* [Liste des tâches]
1. D'après le témoignage sur les fusionnements, pour quelle raison les autorités antitrust révisent-elles périodiquement leurs lignes directrices relatives aux fusionnements ? Répondez en une à trois phrases.
2. Dans le témoignage sur les fusionnements, relevez toutes les affirmations que, selon M. Fina, les organismes américains ont faites à maintes reprises au sujet des gains en efficience.

M. Fina: Je répondrai à ces questions une à la fois. Je suis venu ici parce que j'ai entendu parler du projet de loi dans le contexte de travaux que je faisais de concert avec des collègues canadiens et américains. Nous faisions l'examen des lignes directrices proposées émanant du Canada au sujet des fusionnements. Périodiquement, tous les 10 à 15 ans, les autorités antitrust du secteur de la concurrence partout dans le monde révisent et actualisent leurs lignes directrices relatives aux fusionnements pour refléter la philosophie du jour. C'est ainsi que j'ai entendu parler du projet de loi par un collègue canadien.
Quant à savoir pourquoi je suis venu ici, je peux vous dire que cette question fait l'objet d'un débat États-Unis. Je n'irai pas jusqu'à dire qu'il s'agit d'un sujet pénible, mais le barreau américain est exorcisé. À maintes reprises, les organismes américains ont affirmé que les gains en efficience sont importants, qu'ils les prennent en compte et qu'ils souhaitent que nous leur soumettions des cas de gains d'efficience. Et à maintes reprises, en tant qu'avocat pratiquant aux États-Unis, je me présente devant le ministère de la Justice ou la Federal Trade Commission, deux agences chargées de l'application des lois antitrust aux États-Unis. Les gains d'efficience pèsent, au mieux, un poids plume dans la balance, mais uniquement dans les cas extrêmement serrés. Cela relève de la discrétion des agences. Dans l'arène judiciaire, qui à mon avis est à la remorque des agences, les tribunaux affirment qu'ils ont tenu compte de la défense des gains en efficience mais qu'ils ne sont pas spécifiques au fusionnement parce qu'ils ne sont pas assez considérables pour passer outre les présomptions structurelles — un fusionnement de 4 pour 3 ou de 3 pour 2. C'est un sujet qui prend beaucoup de place chez nous, même si aucune mesure législative n'est à l'étude. Aux États-Unis, les lois sont généralement plus vastes et les changements surviennent au niveau des agences.
Mon intérêt a été grandement piqué lorsque j'ai appris l'existence de ce projet de loi au Canada et j'ai immédiatement pensé que les Canadiens faisaient ce qu'il fallait, qu'ils s'orientaient dans la bonne direction. Dans mon optique d'avocat américain spécialiste de la concurrence, il serait regrettable qu'un pays qui est un chef de file et qui fait ce qu'il faut fasse volte-face.
Le sénateur Oliver: Je n'ai pas lu la cause Heinz mais j'ai trouvé intéressante la façon dont vous nous l'avez présentée aujourd'hui. Vous avez dit que le tribunal avait rendu une décision erronée parce que l'entreprise dominante avait accru sa part du marché. Pourquoi persistez-vous à dire que le tribunal a fait erreur? Si la haute direction de Heinz n'avait pas été en mesure de mener à bien son plan dans la foulée du fusionnement et d'augmenter sa part du marché, qu'auriez-vous dit? Comment auriez-vous pu blâmer le tribunal si, en fait, le conseil d'administration ou la haute direction de l'entreprise fusionnée avait essuyé un échec? Comprenez-vous ma question?

* [Données fournies]
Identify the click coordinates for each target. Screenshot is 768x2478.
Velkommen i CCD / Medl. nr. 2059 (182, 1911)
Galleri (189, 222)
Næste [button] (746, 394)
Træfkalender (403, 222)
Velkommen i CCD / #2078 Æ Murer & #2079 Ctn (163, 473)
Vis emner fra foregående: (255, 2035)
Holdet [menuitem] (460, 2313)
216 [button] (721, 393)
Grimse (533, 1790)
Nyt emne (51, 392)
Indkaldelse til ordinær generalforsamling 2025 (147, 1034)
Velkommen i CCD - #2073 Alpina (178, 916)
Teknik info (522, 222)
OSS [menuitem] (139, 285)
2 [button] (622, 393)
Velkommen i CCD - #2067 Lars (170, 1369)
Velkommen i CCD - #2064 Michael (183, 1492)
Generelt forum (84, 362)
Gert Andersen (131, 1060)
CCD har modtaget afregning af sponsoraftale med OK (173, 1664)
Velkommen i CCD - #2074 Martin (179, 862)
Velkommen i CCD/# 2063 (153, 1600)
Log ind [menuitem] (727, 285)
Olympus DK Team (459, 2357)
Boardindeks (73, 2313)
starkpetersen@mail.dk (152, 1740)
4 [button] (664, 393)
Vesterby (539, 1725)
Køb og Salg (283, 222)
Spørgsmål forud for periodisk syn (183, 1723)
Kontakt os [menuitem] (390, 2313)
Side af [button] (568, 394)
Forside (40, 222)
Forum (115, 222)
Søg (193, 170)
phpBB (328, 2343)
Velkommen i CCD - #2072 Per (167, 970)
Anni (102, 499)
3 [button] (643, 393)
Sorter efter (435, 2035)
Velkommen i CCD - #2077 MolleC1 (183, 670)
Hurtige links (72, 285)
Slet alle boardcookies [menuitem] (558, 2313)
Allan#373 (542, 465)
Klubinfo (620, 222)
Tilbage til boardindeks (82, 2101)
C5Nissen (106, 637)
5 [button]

* [Résultats finaux]
1. Les autorités antitrust du secteur de la concurrence révisent et actualisent leurs lignes directrices relatives aux fusionnements tous les 10 à 15 ans pour refléter la philosophie du jour.

2.
- Les gains en efficience sont importants.
- Ils les prennent en compte.
- Ils souhaitent qu'on leur soumette des cas de gains d'efficience.